5.4 - The Lasso | STAT 508 (2024)

A ridge solution can be hard to interpret because it is not sparse (no \(\beta\)'s are set exactly to 0). What if we constrain the \(L1\) norm instead of the Euclidean (\(L2\) norm?

\begin{equation*}
\textrm{Ridge subject to:} \sum_{j=1}^p (\beta_j)^2 < c.
\end{equation*}
\begin{equation*}
\textrm{Lasso subject to:} \sum_{j=1}^p |\beta_j| < c.
\end{equation*}

This is a subtle, but important change. Some of the coefficients may be shrunk exactly to zero.

The least absolute shrinkage and selection operator, or lasso, as described in Tibshirani (1996) is a technique that has received a great deal of interest.

As with ridge regression we assume the covariates are standardized. Lasso estimates of the coefficients (Tibshirani, 1996) achieve \(\min_\beta (Y-X\beta)'(Y-X\beta) + \lambda \sum_{j=1}^p|\beta_j|\), so that the L2 penalty of ridge regression \(\sum_{j=1}^{p}\beta_{j}^{2}\) is replaced by an L1 penalty, \(\sum_{j=1}^{p}|\beta_{j}|\).

Let \(c_0 = \sum_{j=1}^p|\hat{\beta}_{LS,j}|\) denote the absolute size of the least squares estimates. Values of \(0< c < c_0\) cause shrinkage towards zero.

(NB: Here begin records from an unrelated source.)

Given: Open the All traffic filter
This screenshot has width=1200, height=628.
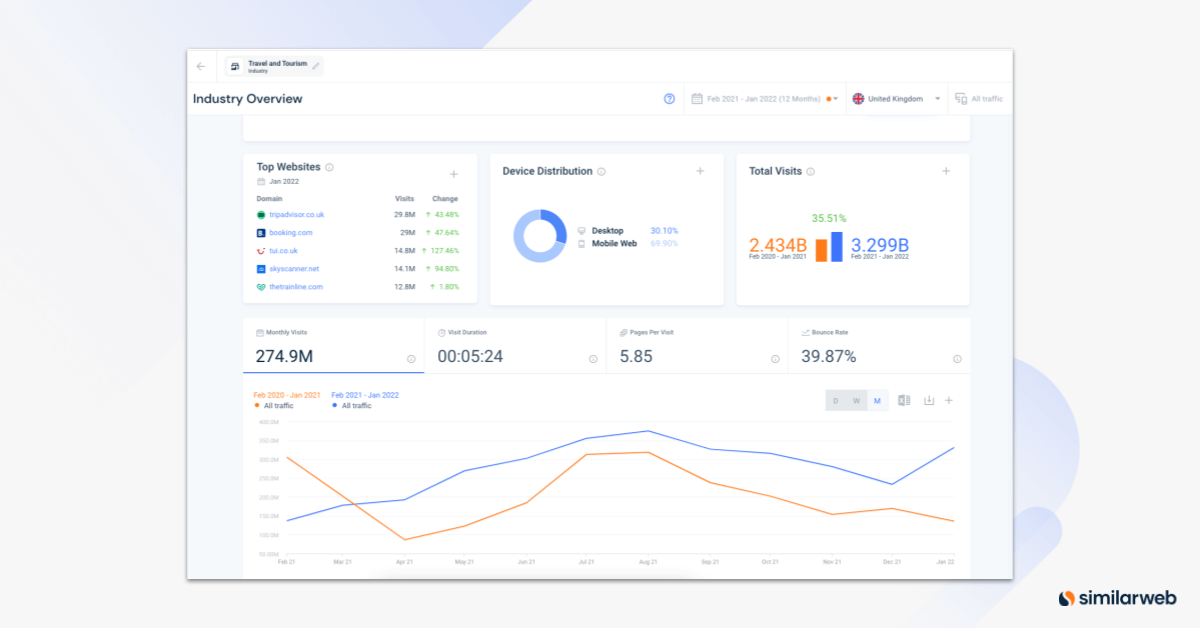Looking at the screenshot, I should 979,99.
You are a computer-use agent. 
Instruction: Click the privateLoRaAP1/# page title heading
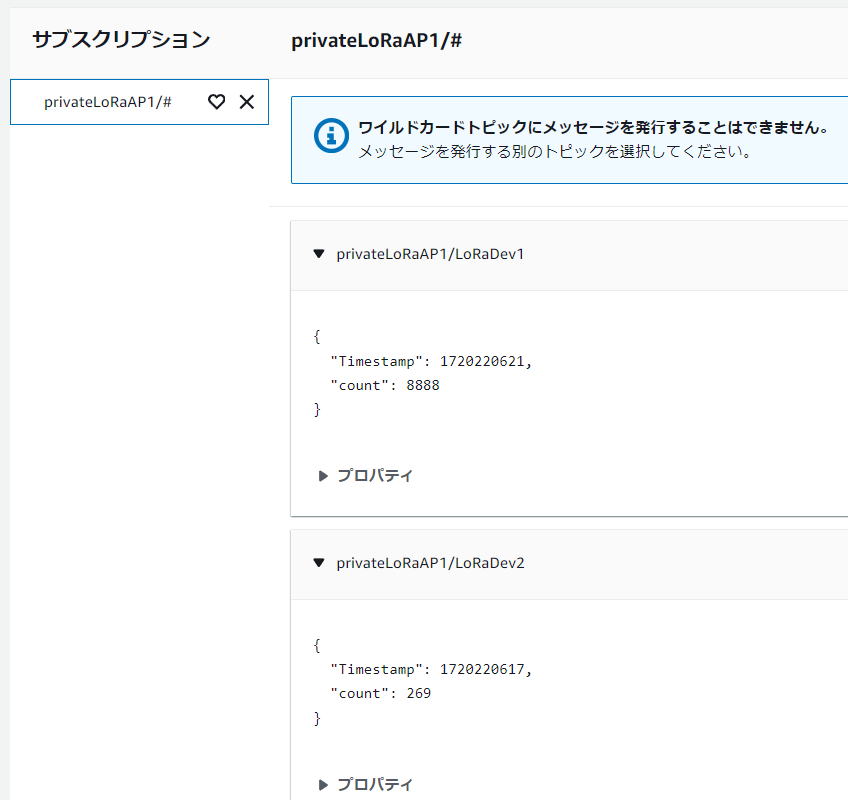coord(376,41)
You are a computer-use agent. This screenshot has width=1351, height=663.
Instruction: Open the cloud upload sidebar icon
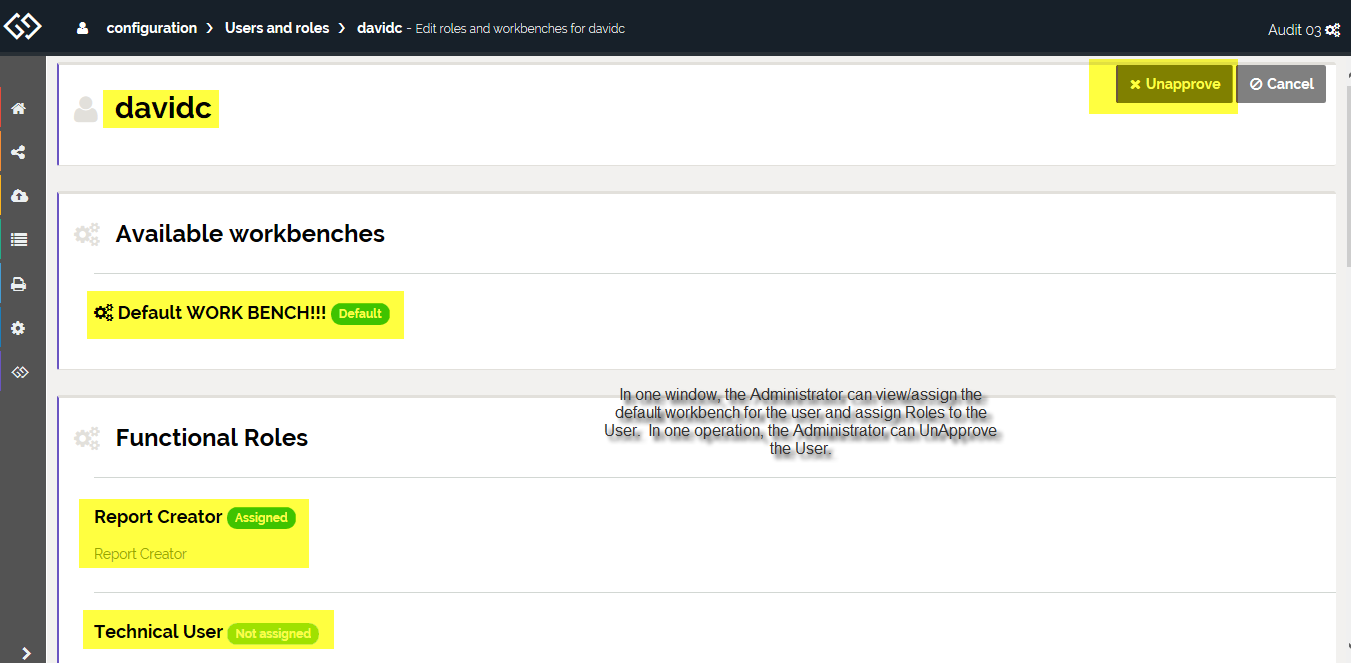(18, 196)
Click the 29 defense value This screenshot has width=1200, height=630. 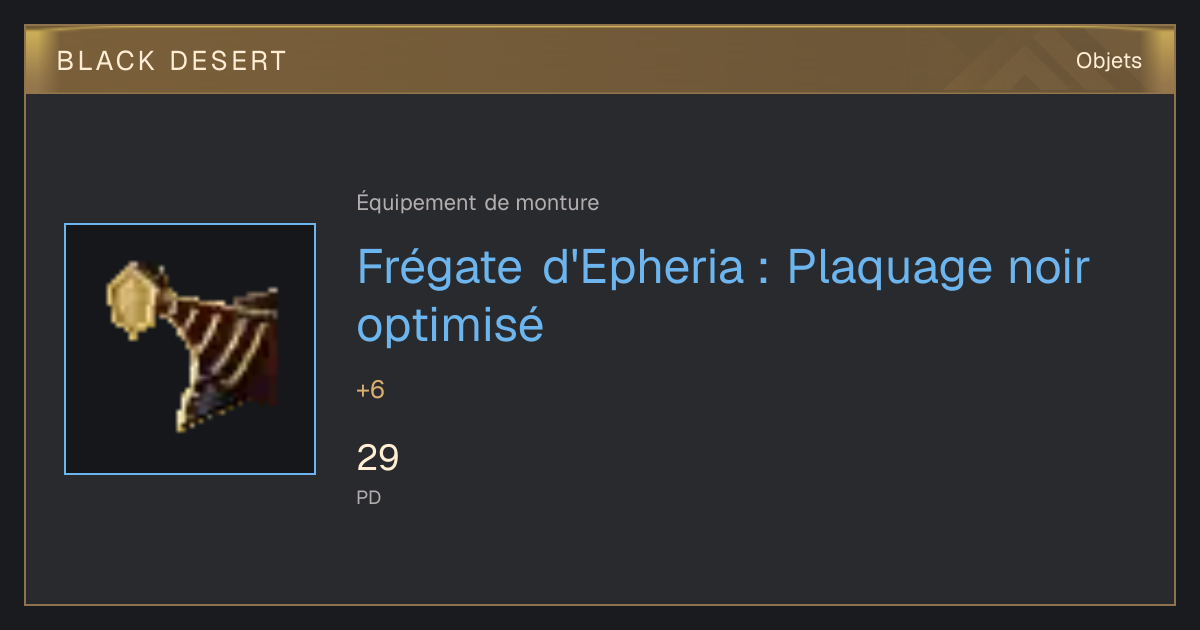pyautogui.click(x=378, y=457)
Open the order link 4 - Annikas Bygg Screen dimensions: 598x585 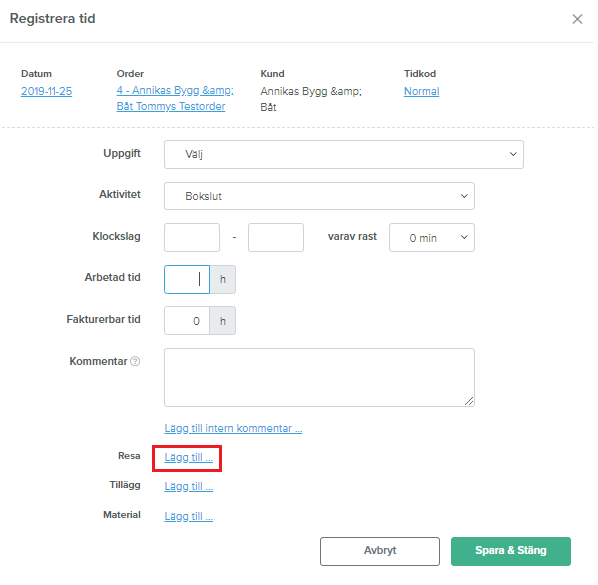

If, for example, \(c = c_0/2\) the average shrinkage of the least squares coefficients is 50%. If \( \lambda\) is sufficiently large, some of the coefficients are driven to zero, leading to a sparse model.

Geometric Interpretation

The lasso performs \( L1 \) shrinkage so that there are "corners'' in the constraint, which in two dimensions corresponds to a diamond. If the sum of squares "hits'' one of these corners, then the coefficient corresponding to the axis is shrunk to zero.

5.4 - The Lasso | STAT 508 (1)

As \(p\) increases, the multidimensional diamond has an increasing number of corners, and so it is highly likely that some coefficients will be set equal to zero. Hence, the lasso performs shrinkage and (effectively) subset selection.

In contrast with subset selection, Lasso performs a soft thresholding: as the smoothing parameter is varied, the sample path of the estimates moves continuously to zero.

Least Angle Regression

The lasso loss function is no longer quadratic, but is still convex:
\begin{equation*}
\textrm{Minimize:} \sum_{i=1}^n(Y_i-\sum_{j=1}^p X_{ij}\beta_j)^2 + \lambda \sum_{j=1}^p|\beta_j|
\end{equation*}

Unlike ridge regression, there is no analytic solution for the lasso because the solution is nonlinear in \( Y \). The entire path of lasso estimates for all values of \( \lambda\) can be efficiently computed through a modification of the Least Angle Regression (LARS) algorithm (Efron et al. 2003).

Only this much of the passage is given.